Both sides of auto-grading argument miss the point

A recent story in the New York Times covers a software program by nonprofit EdX that will soon be available for free to any institution that wants to use it. Using sophisticated machine learning algorithms to train its artificial intelligence, the software will grade essays and short response questions and provide nearly instant feedback. Naturally there are strong supporters for the new software touting it for “freeing professors for other tasks” (like what?). And just as naturally there are strong critics who have formed a group called Professors Against Machine Scoring Essays in High-Stakes Assessment. From the group’s petition:

Let’s face the realities of automatic essay scoring. Computers cannot “read.” They cannot measure the essentials of effective written communication: accuracy, reasoning, adequacy of evidence, good sense, ethical stance, convincing argument, meaningful organization, clarity, and veracity, among others.

While criticism is certainly warranted, I find the quote to be somewhat bullish. Can these people really claim that they understand how they are able to read and measure the essentials of effective written communication well enough that they can look at a computer and say with confidence, “that can not do what I am doing, and here’s why”? It very well may be that current AI programs do not have the ability to comprehend written communication to a degree necessary to assign grades, but to make the argument that the software shouldn’t be used because “computers cannot ‘read'”, as if that were a self-evident fact is just poor communication.

Now to be fair, I disagree with the supporters of the software as well.

“There is a huge value in learning with instant feedback,” Dr. Agarwal said. “Students are telling us they learn much better with instant feedback.”

Ok, well, not that part, I agree with that part in principle. But what kind of feedback? Supposedly the software can generate a grade and also comments whether or not the essay was “on topic”. So a student could get instant feedback, which is great, and then edit and modify, which is great, and resubmit, which is also great… and then what? What would they be learning?

I promise to be highly skeptical of any answer to that question that isn’t “how to write an essay that receives high marks from an automatic grading AI”.

All this talk about feedback. What about feedback for the professor? I find reading through 60 essays just as tedious and time consuming as the next out-of-place grad student in a department that doesn’t value teaching, but I also recognize that reading those essays is a valuable way for me to gauge how I’m doing. Are the concepts that I think are important showing up? Are there any major communication issues? What about individuals, are some struggling, what can I do to help? How will I learn my students’ personalities and how that might affect their personal engagement with the material? How will I learn to be a better educator?
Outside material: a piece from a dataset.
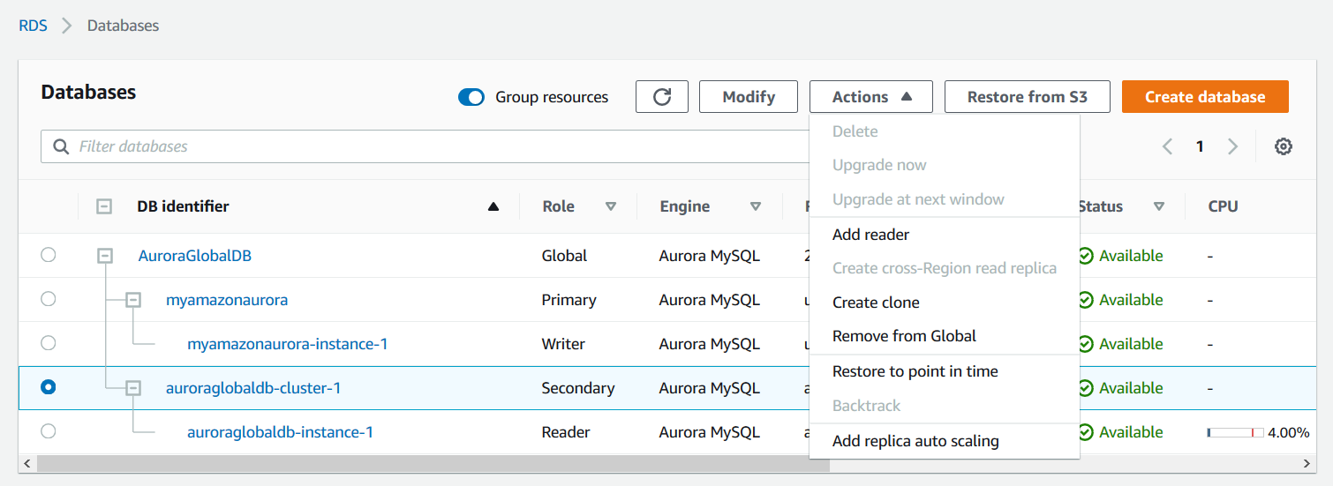Click the Role column sort icon
Image resolution: width=1333 pixels, height=486 pixels.
pos(611,206)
Granted, even though 60 feels overwhelming, it’s nowhere near 200 or more. I can’t even imagine trying to read through that many assignments myself. I’m confident that if I were force to I would not emerge with my sanity intact. This problem does not go unaddressed.

With increasingly large classes, it is impossible for most teachers to give students meaningful feedback on writing assignments, he said. Plus, he noted, critics of the technology have tended to come from the nation’s best universities, where the level of pedagogy is much better than at most schools.

“Often they come from very prestigious institutions where, in fact, they do a much better job of providing feedback than a machine ever could,” Dr. Shermis said. “There seems to be a lack of appreciation of what is actually going on in the real world.”

An “A” for recognizing the problem. But the proposed solution is nothing more than a patch. In fact, it’s worse, because it is a tool that will enable the continual ballooning of class size. And to what expense? Why don’t you rethink your solution and have it on my desk in the morning. I can’t promise instant feedback, but maybe, just maybe, the feedback provided will be the start to moving in a direction that actually addresses the underlying problems, rather than just using technology to hide them.

How will we build a Third System of education?

I have recently been reading about, as Mike Gancarz puts it in Linux and the Unix Philosophy, “The Three Systems of Man”. This is, to my understanding, a fairly well documented and often-observed concept in software design, possibly first referenced by Frederick Brooks in The Mythical Man-Month when he coined “the second system effect“. Gancarz seems to take the concept further, generalizing it to any system built by humans.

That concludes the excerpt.